In her original appeal, [S.S.] contested two orders that were entered by Judge Daniel on February 4, 2004. One order found that she had committed abuse and neglect against her daughters. The second, the dispositional order, placed the children in the physical custody of their father. [S.S.] had a full and fair opportunity to challenge that order both substantively and procedurally. If she felt that the hearing before Judge Daniel did not adequately address custody, that was the time to raise it. The Appellate Division upheld not only the order regarding the abuse and neglect finding but also the dispositional order.

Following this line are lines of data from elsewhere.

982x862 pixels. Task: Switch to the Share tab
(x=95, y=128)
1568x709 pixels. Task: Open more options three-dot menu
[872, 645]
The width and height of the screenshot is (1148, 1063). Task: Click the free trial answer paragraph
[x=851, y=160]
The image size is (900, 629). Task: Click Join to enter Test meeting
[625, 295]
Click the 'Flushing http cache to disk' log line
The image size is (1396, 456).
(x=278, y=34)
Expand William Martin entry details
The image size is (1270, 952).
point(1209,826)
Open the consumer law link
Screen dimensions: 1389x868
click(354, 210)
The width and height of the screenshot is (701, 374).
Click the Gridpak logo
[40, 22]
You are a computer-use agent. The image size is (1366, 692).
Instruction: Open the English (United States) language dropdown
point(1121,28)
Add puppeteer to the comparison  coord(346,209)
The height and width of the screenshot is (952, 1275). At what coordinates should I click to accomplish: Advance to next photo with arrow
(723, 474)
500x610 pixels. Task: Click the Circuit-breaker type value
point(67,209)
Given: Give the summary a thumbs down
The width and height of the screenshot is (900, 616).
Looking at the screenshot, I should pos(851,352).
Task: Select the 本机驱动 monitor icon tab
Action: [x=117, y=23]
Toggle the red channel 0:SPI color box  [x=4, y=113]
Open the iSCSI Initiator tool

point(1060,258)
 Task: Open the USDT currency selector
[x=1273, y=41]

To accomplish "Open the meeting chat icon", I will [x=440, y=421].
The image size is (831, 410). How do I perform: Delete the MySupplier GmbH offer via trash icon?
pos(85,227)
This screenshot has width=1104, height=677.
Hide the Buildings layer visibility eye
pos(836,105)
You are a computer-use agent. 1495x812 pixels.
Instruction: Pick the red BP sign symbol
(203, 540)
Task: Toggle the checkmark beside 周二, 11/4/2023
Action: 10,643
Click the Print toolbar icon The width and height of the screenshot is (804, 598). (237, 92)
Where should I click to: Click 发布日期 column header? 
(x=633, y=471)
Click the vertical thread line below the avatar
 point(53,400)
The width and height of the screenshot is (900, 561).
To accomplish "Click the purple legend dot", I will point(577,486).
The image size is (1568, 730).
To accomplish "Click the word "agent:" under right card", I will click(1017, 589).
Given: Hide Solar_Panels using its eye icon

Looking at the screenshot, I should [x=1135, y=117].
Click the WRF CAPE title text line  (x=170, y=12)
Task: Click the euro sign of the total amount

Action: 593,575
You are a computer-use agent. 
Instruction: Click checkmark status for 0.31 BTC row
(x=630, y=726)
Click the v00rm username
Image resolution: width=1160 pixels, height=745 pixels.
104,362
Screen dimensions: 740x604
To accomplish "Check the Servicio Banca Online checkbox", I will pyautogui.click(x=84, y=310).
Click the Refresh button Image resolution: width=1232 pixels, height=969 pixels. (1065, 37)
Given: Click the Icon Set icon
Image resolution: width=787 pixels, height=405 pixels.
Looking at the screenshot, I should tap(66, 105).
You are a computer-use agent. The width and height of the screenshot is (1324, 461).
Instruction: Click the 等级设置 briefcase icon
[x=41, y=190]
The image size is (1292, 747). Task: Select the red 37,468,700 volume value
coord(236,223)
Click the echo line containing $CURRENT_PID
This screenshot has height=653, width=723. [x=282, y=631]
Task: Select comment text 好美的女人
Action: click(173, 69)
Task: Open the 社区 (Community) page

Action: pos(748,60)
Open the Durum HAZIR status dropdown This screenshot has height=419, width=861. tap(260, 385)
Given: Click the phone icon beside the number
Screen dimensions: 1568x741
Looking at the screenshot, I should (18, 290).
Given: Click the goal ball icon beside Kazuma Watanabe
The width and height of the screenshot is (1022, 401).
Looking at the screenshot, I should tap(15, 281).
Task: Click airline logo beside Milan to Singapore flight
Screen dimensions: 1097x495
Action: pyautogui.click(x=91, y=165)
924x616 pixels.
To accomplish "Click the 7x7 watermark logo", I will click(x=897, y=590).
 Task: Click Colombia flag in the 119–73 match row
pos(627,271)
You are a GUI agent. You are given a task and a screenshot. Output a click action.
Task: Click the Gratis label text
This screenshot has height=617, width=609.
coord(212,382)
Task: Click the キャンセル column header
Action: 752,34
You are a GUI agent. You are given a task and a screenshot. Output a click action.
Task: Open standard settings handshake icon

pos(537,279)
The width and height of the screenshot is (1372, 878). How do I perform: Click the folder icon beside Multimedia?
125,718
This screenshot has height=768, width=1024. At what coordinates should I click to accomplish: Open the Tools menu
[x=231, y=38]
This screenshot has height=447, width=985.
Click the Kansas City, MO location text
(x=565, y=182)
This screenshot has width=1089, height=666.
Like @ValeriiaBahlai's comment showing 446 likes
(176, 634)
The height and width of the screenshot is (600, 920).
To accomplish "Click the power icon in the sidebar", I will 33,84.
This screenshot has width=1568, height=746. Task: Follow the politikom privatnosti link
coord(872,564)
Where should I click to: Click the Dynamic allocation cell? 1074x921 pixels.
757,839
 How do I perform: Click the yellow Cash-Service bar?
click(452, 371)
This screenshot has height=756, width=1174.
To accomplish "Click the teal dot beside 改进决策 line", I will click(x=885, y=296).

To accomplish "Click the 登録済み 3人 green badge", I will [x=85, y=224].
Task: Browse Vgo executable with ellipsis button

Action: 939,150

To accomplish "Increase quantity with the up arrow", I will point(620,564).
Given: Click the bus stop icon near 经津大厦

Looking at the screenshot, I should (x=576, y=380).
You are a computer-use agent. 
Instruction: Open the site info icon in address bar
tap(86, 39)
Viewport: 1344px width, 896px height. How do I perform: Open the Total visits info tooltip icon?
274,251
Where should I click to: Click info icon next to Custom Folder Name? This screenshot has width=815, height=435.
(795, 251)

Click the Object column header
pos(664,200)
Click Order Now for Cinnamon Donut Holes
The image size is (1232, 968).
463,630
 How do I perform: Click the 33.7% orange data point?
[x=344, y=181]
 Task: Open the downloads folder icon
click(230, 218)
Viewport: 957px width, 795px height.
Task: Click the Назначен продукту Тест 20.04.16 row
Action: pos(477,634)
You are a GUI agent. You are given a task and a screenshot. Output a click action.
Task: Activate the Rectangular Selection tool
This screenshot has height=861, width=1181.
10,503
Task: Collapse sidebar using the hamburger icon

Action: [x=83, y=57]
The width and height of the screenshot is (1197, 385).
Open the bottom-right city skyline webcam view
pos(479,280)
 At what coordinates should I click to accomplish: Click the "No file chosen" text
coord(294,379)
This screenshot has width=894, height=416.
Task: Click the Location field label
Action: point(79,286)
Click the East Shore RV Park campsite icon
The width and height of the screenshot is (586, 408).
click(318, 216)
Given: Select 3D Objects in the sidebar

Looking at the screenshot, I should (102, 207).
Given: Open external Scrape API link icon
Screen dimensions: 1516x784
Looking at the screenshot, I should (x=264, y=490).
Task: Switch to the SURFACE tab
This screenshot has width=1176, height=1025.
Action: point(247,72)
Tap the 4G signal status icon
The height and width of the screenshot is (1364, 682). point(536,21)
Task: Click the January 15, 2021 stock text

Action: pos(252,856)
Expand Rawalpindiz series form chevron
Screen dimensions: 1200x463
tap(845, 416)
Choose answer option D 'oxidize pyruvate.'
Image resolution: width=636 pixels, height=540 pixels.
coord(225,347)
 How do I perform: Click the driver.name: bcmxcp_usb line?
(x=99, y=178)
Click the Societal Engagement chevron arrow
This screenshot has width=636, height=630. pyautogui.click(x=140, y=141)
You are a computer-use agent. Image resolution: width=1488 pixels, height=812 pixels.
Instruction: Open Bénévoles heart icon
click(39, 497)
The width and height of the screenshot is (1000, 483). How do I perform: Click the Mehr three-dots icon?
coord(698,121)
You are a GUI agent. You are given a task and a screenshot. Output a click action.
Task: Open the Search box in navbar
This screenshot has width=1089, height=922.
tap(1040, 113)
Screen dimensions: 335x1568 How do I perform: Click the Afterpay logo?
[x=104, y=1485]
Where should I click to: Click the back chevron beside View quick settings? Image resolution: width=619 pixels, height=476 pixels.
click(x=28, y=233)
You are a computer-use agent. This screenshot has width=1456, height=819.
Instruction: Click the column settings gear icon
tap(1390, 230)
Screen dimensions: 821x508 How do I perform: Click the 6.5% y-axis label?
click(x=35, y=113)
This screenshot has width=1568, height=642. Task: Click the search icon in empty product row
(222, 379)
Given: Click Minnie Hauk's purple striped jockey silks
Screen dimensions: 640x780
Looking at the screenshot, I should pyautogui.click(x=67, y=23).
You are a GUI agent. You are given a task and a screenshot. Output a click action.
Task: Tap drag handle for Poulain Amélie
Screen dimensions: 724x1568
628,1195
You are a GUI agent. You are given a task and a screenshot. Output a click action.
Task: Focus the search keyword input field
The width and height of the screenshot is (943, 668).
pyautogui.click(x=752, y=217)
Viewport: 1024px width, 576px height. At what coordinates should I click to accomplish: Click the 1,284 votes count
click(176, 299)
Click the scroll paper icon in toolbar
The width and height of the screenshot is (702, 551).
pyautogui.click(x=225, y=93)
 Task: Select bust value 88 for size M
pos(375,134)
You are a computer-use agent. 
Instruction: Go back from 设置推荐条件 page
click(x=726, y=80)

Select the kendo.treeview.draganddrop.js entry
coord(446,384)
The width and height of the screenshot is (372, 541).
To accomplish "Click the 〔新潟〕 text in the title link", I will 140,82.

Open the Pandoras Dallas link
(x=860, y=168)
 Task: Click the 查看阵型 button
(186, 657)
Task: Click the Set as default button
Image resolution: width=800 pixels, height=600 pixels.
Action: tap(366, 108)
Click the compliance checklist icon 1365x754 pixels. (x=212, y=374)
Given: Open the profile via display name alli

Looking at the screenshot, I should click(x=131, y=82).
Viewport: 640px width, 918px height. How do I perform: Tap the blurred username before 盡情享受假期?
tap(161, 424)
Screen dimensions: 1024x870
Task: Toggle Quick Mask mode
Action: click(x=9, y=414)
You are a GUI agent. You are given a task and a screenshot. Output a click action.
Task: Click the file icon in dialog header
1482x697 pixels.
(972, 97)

It is far too late to contend that she was denied due process in 2004.

Since the custody award was sustained on appeal, [S.S.] must establish that there has been a change in circumstances in order to prevail. Hand v. Hand, 391 N.J. Super. 102, 105 (App. Div. 2007). To the extent that she relies upon allegations regarding James Spradley (phonetic) and Donald Jones, those allegations have been thoroughly refuted. Her remaining allegations are of the conclusory type that the Appellate Division rejected in Hand. The Court concludes that [S.S.] has not made a prima facie showing of changed circumstances.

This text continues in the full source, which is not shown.